#### Extracted information:
·····

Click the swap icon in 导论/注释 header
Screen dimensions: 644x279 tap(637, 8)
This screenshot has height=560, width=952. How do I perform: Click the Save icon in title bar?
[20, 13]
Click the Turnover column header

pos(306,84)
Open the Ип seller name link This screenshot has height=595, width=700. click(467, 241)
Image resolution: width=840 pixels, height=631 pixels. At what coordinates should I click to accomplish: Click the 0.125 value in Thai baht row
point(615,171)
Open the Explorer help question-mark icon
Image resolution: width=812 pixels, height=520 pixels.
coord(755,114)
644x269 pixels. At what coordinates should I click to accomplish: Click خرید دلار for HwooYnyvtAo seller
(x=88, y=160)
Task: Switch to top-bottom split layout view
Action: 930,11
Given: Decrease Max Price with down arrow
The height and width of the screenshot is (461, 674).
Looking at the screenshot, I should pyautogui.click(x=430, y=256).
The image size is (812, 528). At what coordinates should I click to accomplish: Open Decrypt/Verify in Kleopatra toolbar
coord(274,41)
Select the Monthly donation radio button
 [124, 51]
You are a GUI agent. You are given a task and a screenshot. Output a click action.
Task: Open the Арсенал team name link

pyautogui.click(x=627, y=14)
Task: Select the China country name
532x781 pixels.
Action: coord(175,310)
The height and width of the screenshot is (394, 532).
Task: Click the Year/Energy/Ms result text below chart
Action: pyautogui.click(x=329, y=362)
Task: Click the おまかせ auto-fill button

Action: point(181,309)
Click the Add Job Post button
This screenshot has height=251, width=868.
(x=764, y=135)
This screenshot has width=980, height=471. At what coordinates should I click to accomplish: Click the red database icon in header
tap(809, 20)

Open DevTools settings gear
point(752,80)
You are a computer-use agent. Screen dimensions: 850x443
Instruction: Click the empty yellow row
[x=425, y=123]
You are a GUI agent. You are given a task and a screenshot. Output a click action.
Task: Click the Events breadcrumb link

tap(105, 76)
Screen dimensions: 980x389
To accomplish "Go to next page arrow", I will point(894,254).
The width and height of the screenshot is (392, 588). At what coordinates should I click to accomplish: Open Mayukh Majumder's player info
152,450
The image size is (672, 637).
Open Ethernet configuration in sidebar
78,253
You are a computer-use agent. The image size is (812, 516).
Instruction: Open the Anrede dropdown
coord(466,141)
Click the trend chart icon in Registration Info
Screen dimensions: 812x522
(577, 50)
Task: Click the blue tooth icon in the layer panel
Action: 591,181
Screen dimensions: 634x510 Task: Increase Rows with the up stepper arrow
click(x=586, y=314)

·····

#### Task item:
The data are to be transcribed in full, exactly as given.

#### Response for this exercise:
Click the swap icon in 导论/注释 header
Screen dimensions: 644x279 tap(637, 8)
This screenshot has height=560, width=952. How do I perform: Click the Save icon in title bar?
[20, 13]
Click the Turnover column header

pos(306,84)
Open the Ип seller name link This screenshot has height=595, width=700. click(467, 241)
Image resolution: width=840 pixels, height=631 pixels. At what coordinates should I click to accomplish: Click the 0.125 value in Thai baht row
point(615,171)
Open the Explorer help question-mark icon
Image resolution: width=812 pixels, height=520 pixels.
coord(755,114)
644x269 pixels. At what coordinates should I click to accomplish: Click خرید دلار for HwooYnyvtAo seller
(x=88, y=160)
Task: Switch to top-bottom split layout view
Action: 930,11
Given: Decrease Max Price with down arrow
The height and width of the screenshot is (461, 674).
Looking at the screenshot, I should pyautogui.click(x=430, y=256).
The image size is (812, 528). At what coordinates should I click to accomplish: Open Decrypt/Verify in Kleopatra toolbar
coord(274,41)
Select the Monthly donation radio button
 [124, 51]
You are a GUI agent. You are given a task and a screenshot. Output a click action.
Task: Open the Арсенал team name link

pyautogui.click(x=627, y=14)
Task: Select the China country name
532x781 pixels.
Action: coord(175,310)
The height and width of the screenshot is (394, 532).
Task: Click the Year/Energy/Ms result text below chart
Action: pyautogui.click(x=329, y=362)
Task: Click the おまかせ auto-fill button

Action: point(181,309)
Click the Add Job Post button
This screenshot has height=251, width=868.
(x=764, y=135)
This screenshot has width=980, height=471. At what coordinates should I click to accomplish: Click the red database icon in header
tap(809, 20)

Open DevTools settings gear
point(752,80)
You are a computer-use agent. Screen dimensions: 850x443
Instruction: Click the empty yellow row
[x=425, y=123]
You are a GUI agent. You are given a task and a screenshot. Output a click action.
Task: Click the Events breadcrumb link

tap(105, 76)
Screen dimensions: 980x389
To accomplish "Go to next page arrow", I will point(894,254).
The width and height of the screenshot is (392, 588). At what coordinates should I click to accomplish: Open Mayukh Majumder's player info
152,450
The image size is (672, 637).
Open Ethernet configuration in sidebar
78,253
You are a computer-use agent. The image size is (812, 516).
Instruction: Open the Anrede dropdown
coord(466,141)
Click the trend chart icon in Registration Info
Screen dimensions: 812x522
(577, 50)
Task: Click the blue tooth icon in the layer panel
Action: 591,181
Screen dimensions: 634x510 Task: Increase Rows with the up stepper arrow
click(x=586, y=314)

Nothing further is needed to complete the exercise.